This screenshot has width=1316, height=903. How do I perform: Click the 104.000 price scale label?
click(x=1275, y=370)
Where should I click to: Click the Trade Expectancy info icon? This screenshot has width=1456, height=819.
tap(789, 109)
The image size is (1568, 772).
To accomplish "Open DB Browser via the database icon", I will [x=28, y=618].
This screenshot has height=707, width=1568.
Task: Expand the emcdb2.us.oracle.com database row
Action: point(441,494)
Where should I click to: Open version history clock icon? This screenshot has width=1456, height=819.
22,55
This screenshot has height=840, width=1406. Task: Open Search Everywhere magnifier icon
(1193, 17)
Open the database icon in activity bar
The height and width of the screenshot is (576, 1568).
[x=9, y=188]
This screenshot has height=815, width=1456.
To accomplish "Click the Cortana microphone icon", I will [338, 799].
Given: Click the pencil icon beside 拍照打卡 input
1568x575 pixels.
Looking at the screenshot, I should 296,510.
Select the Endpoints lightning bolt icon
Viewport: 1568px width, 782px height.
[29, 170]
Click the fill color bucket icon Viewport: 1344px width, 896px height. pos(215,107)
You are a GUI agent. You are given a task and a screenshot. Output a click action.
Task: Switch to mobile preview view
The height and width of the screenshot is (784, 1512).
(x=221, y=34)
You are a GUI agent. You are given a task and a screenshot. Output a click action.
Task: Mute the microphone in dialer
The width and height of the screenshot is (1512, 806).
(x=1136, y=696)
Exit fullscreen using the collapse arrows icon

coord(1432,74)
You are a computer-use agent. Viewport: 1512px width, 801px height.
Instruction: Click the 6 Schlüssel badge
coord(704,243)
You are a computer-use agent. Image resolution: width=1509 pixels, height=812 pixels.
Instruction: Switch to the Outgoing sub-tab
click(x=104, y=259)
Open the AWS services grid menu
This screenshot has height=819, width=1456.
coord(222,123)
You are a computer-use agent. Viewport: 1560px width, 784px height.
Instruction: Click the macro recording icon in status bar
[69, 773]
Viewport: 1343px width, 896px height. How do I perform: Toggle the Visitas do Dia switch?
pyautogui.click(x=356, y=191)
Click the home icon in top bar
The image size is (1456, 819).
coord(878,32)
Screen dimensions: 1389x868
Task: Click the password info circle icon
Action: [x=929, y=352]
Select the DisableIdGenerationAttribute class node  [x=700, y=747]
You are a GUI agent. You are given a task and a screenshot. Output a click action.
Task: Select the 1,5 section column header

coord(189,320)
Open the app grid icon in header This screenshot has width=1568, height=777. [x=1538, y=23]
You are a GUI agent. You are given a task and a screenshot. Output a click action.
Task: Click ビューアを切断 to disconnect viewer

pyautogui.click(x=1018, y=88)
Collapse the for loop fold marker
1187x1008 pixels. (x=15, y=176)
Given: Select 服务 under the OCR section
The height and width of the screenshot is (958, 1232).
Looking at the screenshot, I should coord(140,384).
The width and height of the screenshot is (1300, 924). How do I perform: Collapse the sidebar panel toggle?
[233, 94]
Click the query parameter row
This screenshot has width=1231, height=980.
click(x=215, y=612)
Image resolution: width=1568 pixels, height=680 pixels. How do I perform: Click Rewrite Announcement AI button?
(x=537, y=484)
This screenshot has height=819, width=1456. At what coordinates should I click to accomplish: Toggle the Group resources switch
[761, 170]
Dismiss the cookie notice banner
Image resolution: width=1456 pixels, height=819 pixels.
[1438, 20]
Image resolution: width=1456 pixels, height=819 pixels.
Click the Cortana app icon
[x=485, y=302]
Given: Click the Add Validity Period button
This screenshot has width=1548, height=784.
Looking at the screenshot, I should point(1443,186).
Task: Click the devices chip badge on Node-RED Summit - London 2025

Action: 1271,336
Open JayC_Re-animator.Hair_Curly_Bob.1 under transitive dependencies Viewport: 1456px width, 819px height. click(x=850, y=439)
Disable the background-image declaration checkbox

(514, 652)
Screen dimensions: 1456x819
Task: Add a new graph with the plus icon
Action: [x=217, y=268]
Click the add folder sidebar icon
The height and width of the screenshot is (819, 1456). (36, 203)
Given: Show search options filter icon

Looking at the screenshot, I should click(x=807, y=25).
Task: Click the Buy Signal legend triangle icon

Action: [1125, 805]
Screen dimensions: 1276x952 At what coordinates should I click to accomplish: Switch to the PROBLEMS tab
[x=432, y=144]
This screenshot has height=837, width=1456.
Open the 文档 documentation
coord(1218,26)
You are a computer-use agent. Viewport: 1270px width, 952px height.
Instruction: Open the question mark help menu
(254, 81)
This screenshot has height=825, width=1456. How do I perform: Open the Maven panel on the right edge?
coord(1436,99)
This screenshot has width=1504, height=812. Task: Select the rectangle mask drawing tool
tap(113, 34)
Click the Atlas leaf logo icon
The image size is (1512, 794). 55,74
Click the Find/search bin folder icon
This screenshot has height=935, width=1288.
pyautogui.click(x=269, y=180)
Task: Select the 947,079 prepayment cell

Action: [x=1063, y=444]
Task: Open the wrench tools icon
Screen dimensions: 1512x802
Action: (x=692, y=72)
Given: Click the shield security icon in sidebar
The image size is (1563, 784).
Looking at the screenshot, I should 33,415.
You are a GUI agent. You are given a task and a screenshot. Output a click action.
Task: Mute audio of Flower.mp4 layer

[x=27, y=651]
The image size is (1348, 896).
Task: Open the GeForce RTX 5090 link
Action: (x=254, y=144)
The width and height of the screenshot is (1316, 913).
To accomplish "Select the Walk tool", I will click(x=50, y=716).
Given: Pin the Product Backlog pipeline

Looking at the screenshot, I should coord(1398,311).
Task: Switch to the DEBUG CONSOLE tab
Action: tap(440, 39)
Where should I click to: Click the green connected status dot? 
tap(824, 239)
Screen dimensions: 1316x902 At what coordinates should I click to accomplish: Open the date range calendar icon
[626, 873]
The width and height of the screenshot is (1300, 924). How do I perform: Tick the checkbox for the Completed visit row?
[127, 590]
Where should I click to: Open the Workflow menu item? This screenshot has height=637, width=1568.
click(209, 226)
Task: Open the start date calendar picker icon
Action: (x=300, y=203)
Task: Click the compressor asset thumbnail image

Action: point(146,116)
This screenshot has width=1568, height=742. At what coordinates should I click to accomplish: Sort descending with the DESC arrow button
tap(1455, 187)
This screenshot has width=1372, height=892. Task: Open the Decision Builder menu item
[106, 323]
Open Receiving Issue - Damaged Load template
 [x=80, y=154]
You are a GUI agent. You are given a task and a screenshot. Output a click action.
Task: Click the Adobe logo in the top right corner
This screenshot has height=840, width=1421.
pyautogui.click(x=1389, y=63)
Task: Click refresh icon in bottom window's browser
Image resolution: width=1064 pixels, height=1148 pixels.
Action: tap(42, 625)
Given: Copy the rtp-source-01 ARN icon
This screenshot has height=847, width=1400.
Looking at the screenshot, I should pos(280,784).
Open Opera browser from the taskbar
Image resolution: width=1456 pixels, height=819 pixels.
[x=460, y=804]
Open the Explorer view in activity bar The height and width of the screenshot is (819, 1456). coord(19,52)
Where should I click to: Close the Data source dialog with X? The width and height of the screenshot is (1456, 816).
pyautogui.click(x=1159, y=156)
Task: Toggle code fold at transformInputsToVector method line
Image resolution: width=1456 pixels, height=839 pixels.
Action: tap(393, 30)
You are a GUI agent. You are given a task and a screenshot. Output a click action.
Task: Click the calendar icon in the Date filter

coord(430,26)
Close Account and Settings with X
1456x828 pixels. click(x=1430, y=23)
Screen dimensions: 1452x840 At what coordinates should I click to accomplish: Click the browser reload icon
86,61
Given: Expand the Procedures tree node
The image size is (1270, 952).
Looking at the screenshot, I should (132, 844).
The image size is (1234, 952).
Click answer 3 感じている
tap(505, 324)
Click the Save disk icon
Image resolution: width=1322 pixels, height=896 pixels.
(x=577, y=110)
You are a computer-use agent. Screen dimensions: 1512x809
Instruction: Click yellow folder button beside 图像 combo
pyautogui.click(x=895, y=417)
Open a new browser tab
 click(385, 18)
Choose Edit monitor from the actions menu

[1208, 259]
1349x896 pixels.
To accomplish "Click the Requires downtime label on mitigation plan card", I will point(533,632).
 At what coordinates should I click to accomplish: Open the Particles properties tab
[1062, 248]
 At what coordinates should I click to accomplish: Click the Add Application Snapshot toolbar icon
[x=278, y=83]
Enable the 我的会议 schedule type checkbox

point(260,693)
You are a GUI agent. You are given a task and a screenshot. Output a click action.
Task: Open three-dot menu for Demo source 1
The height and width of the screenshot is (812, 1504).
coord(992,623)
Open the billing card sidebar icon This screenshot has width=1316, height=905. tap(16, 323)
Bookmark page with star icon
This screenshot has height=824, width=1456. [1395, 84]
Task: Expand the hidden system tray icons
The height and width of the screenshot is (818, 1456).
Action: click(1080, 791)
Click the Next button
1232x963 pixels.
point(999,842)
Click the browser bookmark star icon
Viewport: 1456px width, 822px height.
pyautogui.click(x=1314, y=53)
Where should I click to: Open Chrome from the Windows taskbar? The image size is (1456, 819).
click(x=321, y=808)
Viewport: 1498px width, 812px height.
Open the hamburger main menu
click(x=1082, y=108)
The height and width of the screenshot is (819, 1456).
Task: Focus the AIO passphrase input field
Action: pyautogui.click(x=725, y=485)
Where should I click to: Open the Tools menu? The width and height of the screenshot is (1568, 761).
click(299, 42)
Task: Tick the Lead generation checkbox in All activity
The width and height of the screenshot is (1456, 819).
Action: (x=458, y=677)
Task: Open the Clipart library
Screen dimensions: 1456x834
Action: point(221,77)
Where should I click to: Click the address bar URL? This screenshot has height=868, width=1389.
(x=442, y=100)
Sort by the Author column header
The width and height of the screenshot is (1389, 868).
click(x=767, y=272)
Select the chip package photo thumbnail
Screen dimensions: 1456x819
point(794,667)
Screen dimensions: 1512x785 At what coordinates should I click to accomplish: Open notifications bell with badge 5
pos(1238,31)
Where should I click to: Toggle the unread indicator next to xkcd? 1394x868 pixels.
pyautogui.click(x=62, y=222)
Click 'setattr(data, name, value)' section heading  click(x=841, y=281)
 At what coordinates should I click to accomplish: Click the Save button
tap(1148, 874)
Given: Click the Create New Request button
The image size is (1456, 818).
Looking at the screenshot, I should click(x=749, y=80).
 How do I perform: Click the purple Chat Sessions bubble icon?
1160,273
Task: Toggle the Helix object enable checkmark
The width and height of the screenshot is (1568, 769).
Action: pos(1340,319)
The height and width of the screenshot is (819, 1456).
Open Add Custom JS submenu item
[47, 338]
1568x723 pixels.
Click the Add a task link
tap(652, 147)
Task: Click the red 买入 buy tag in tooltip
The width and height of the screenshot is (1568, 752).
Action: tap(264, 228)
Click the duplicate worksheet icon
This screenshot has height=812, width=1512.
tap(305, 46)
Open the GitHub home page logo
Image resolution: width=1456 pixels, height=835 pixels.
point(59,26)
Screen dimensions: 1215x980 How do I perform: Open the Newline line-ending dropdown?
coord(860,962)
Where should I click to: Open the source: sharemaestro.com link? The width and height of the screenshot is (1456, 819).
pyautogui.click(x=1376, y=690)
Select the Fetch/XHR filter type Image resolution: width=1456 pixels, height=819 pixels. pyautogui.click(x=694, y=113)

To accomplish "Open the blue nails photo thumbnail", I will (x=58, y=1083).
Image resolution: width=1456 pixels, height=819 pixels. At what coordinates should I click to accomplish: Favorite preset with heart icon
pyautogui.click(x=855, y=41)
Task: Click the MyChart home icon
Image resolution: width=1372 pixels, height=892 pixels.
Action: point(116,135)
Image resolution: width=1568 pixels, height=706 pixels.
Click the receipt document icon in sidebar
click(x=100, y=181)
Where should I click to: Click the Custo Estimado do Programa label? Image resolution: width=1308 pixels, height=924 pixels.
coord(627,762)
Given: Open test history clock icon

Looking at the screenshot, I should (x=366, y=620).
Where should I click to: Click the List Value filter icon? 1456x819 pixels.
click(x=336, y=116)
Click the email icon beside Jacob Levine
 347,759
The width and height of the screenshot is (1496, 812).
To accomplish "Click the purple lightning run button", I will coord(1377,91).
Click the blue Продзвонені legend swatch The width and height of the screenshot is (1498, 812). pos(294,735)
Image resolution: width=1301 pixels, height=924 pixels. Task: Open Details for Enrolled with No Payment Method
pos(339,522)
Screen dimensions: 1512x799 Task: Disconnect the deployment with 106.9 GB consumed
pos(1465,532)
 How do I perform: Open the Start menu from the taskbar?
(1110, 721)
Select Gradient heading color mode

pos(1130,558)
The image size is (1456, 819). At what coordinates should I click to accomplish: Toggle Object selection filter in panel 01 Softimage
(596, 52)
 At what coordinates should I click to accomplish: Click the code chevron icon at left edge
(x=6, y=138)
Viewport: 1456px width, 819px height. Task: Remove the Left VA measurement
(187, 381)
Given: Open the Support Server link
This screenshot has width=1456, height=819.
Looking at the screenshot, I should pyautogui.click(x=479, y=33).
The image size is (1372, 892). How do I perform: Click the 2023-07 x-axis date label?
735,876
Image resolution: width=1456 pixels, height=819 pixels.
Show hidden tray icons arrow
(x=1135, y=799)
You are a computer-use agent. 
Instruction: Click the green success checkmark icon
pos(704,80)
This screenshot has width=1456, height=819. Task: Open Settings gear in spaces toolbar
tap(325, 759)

▸ **WHAT YOU WILL DO**
Could you retype exactly the lines above, starting at the line that contains "At what coordinates should I click to accomplish: Click the Add" and ending at the line that contains "Click 'setattr(data, name, value)'", and nothing more?

▸ **THE COMPLETED TASK**
 At what coordinates should I click to accomplish: Click the Add Application Snapshot toolbar icon
[x=278, y=83]
Enable the 我的会议 schedule type checkbox

point(260,693)
You are a GUI agent. You are given a task and a screenshot. Output a click action.
Task: Open three-dot menu for Demo source 1
The height and width of the screenshot is (812, 1504).
coord(992,623)
Open the billing card sidebar icon This screenshot has width=1316, height=905. tap(16, 323)
Bookmark page with star icon
This screenshot has height=824, width=1456. [1395, 84]
Task: Expand the hidden system tray icons
The height and width of the screenshot is (818, 1456).
Action: click(1080, 791)
Click the Next button
1232x963 pixels.
point(999,842)
Click the browser bookmark star icon
Viewport: 1456px width, 822px height.
pyautogui.click(x=1314, y=53)
Where should I click to: Open Chrome from the Windows taskbar? The image size is (1456, 819).
click(x=321, y=808)
Viewport: 1498px width, 812px height.
Open the hamburger main menu
click(x=1082, y=108)
The height and width of the screenshot is (819, 1456).
Task: Focus the AIO passphrase input field
Action: pyautogui.click(x=725, y=485)
Where should I click to: Open the Tools menu? The width and height of the screenshot is (1568, 761).
click(299, 42)
Task: Tick the Lead generation checkbox in All activity
The width and height of the screenshot is (1456, 819).
Action: (x=458, y=677)
Task: Open the Clipart library
Screen dimensions: 1456x834
Action: point(221,77)
Where should I click to: Click the address bar URL? This screenshot has height=868, width=1389.
(x=442, y=100)
Sort by the Author column header
The width and height of the screenshot is (1389, 868).
click(x=767, y=272)
Select the chip package photo thumbnail
Screen dimensions: 1456x819
point(794,667)
Screen dimensions: 1512x785 At what coordinates should I click to accomplish: Open notifications bell with badge 5
pos(1238,31)
Where should I click to: Toggle the unread indicator next to xkcd? 1394x868 pixels.
pyautogui.click(x=62, y=222)
Click 'setattr(data, name, value)' section heading  click(x=841, y=281)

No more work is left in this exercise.